The offensive line is non-existent. Plain and simple. Since the bye week, the line has just not opened up enough holes for Benny, as he has been held under 100 yards in three out of four games. To make matters worse, Wilson has been sacked 12 times in the past three games. He was only sacked 10 times before the Missouri game and that included a six sack game by Texas A&M, in which the offensive struggles became very apparent.

Talks of a quarterback controversy during the best season in school history can’t bode well for your starter, but that is exactly what happened after the Texas A&M game when Stoops admitted they thought of switching QB’s. Wilson had just led Kentucky to a top-15 ranking and the staff was ready to make a change? I don’t care who you have your backup as, you leave your starter in if you’re fielding a nationally ranked team.

And finally, Eddie Gran has just not performed in the second half of the season in his play-calling. Eddie Gran’s offensive ranks over the past three seasons has been as followed: 61st (2016), 103rd (2017), and 112th (2018).
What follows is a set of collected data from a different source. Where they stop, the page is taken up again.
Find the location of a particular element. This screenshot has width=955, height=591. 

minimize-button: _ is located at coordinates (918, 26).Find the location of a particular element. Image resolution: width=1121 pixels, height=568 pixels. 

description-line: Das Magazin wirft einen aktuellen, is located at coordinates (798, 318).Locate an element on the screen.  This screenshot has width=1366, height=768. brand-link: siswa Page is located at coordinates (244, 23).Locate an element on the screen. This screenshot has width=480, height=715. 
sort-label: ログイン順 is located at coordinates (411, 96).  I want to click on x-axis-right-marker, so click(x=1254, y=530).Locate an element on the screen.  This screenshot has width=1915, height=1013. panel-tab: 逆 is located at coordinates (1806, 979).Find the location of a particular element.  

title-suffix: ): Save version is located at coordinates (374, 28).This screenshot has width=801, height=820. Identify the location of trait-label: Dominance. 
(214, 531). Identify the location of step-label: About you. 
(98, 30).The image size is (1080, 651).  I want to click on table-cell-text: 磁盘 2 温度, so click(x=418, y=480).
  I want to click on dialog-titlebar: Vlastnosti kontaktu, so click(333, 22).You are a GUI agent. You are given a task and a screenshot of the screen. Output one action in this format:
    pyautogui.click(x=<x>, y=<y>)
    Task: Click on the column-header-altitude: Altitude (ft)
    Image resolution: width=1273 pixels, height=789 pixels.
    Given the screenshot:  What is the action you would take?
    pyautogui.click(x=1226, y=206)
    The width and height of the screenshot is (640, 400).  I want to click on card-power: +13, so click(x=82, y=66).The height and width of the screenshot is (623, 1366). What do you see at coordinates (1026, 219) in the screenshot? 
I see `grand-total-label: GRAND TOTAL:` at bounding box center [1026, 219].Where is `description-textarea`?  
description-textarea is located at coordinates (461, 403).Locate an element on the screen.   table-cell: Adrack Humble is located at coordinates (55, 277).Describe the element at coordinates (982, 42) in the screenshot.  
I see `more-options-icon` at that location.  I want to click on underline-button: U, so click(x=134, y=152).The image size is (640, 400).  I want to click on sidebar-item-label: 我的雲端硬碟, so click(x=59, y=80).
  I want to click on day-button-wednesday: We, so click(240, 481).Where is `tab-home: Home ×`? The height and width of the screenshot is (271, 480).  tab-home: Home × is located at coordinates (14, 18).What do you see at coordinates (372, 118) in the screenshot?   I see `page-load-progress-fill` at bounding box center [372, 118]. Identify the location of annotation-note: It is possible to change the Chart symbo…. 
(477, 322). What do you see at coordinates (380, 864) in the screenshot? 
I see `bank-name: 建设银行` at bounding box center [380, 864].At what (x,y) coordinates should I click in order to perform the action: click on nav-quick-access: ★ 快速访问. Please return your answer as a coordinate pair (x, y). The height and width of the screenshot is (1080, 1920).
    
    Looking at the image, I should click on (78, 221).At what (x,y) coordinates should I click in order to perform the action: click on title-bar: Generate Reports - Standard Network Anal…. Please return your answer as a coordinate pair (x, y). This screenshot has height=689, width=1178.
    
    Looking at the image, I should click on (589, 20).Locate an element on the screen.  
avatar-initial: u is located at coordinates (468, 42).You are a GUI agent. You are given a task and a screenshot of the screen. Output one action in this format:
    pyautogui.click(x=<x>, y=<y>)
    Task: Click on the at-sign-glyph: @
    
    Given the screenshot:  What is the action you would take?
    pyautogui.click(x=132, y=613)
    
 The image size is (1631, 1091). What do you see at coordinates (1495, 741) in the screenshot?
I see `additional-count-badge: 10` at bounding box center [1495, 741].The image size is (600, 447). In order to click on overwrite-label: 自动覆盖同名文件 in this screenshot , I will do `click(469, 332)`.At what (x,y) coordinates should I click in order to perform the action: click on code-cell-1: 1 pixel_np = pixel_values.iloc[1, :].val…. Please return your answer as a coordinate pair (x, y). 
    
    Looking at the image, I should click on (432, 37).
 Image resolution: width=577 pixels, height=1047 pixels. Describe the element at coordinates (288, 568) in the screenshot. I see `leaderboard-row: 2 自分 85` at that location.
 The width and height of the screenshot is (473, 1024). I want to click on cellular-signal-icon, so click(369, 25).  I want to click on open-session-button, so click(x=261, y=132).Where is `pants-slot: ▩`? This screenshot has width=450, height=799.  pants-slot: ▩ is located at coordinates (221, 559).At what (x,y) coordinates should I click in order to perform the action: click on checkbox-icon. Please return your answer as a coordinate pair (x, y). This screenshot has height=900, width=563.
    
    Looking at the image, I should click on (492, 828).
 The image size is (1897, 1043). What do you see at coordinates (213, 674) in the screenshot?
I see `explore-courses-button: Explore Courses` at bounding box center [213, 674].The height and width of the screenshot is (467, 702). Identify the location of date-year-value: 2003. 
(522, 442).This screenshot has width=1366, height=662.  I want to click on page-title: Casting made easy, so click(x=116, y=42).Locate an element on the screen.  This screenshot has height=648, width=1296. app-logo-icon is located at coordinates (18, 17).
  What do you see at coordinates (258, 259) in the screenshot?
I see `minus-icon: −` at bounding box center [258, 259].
This year’s offensive rank is one spot behind 2-8 Louisville who just fired their head coach and just two spots ahead of Kansas who has 3 wins this season, which is their most wins in a season since 2014 when they won 3 games. Eddie Gran has statistically gotten worse in his tenure at Kentucky and has only scored 50 points since the second half of the South Carolina game. 50 points in the past 5 games, including only 7 offensive touchdowns in the past five games. That is simply unacceptable when you have the best running back in school history, arguably the best tight end in school history, and an NFL caliber wide receiver at your disposal, along with an insanely athletic quarterback.

It may be time to make a change at the offensive coordinator position for the Kentucky Wildcats. With the program finally turning a corner in 2018, you simply can’t have an offensive coordinator weighing you down as you hope to take bigger and better steps as a football program. While Eddie Gran has helped Kentucky get where they are today, stats do not lie and these offensive ranks are very telling.